San Francisco and Seattle lead US cities pulling funds from fossil fuel firms

This article is more than 11 years old
Seattle and San Francisco's huge employee pension funds and university investments targeted in 'climate divestment' action

The cities of San Francisco and Seattle have pulled their money out of fossil fuel companies, taking a climate divestment campaign from college campuses to local government.

The campaign group 350.org said on Thursday it had won commitments from a total of 10 cities and towns to divest from 200 of leading fossil fuel companies.

"Divestment is just one of the steps we can take to address the climate crisis," the Seattle mayor, Mike McGinn, said in a statement. The divestment decision carries real weight for cities such as San Francisco, which control large employee pension funds.
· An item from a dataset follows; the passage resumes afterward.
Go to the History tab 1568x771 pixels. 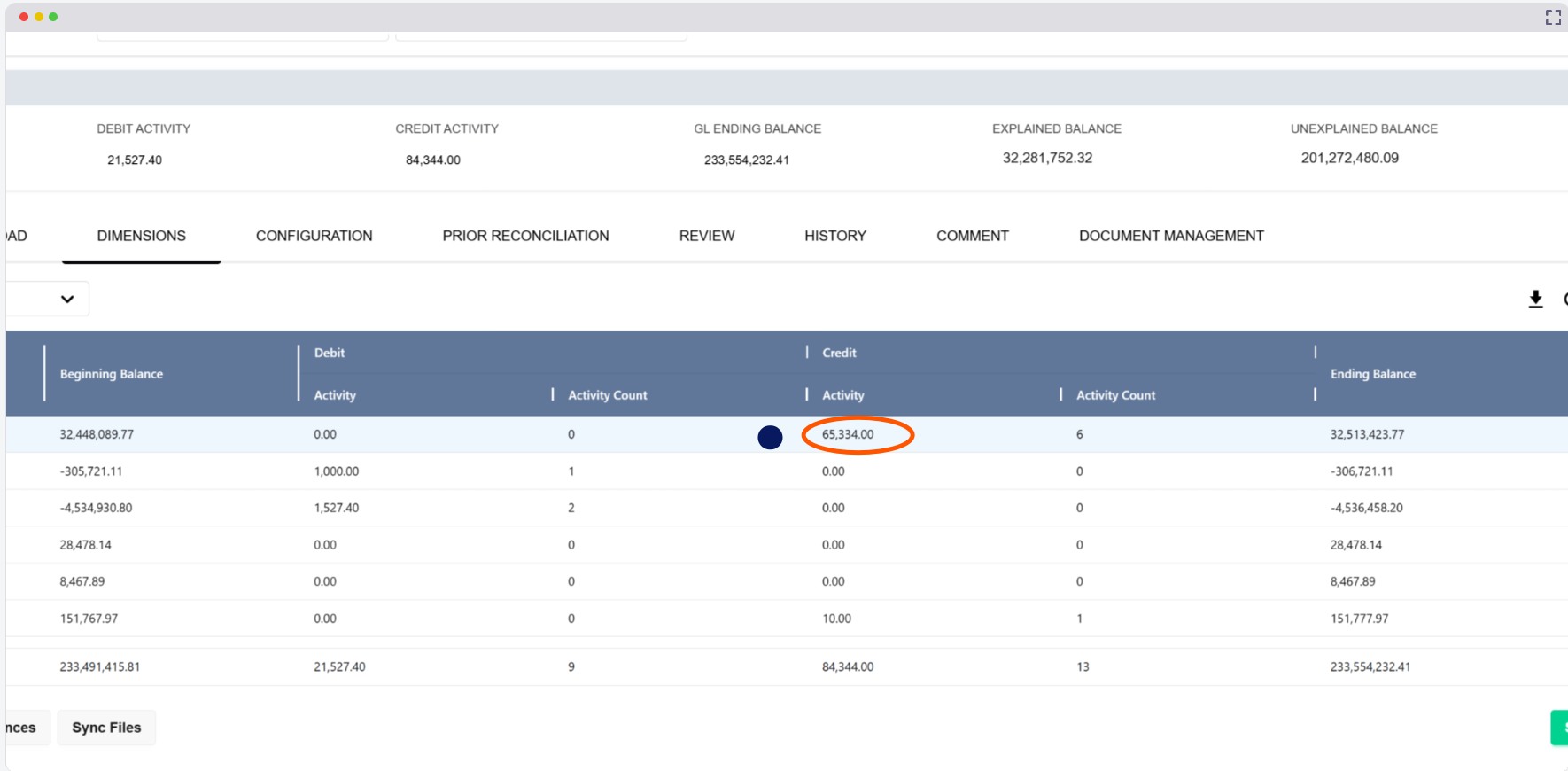click(x=834, y=236)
City supervisors in San Francisco voted this week to move some $583m in its $16bn pension fund that was invested in fossil fuel companies. Other cities that signed on to the divestment campaign include: Madison and Bayfield in Wisconsin, Ithaca, New York, Boulder, Colorado, State College, Pennsylvania, Eugene, Oregon, and Richmond and Berkeley, both in California.

Jamie Henn of 350.org said the divestment commitments from those smaller centres would help put pressure on state authorities to take a look at their investments.

He said the group also hoped the move by the cities would build momentum for the divestment effort now underway on American college campuses.

Students activists are now running climate divestment campaigns on more than 300 college campuses. So far, four colleges have divested since the campaign got underway last autumn: Unity, Hampshire, Sterling and College of the Atlantic. All four are smaller universities with strong environmental programmes.

But organisers were now looking to gain traction at Ivy League campuses which control multi-billion endowment funds. Earlier this month, a committee at Brown University urged trustees to pull its funds out of 15 of the country's largest coal companies. The campaign also hoped to make headway at Columbia, and in the University of California system.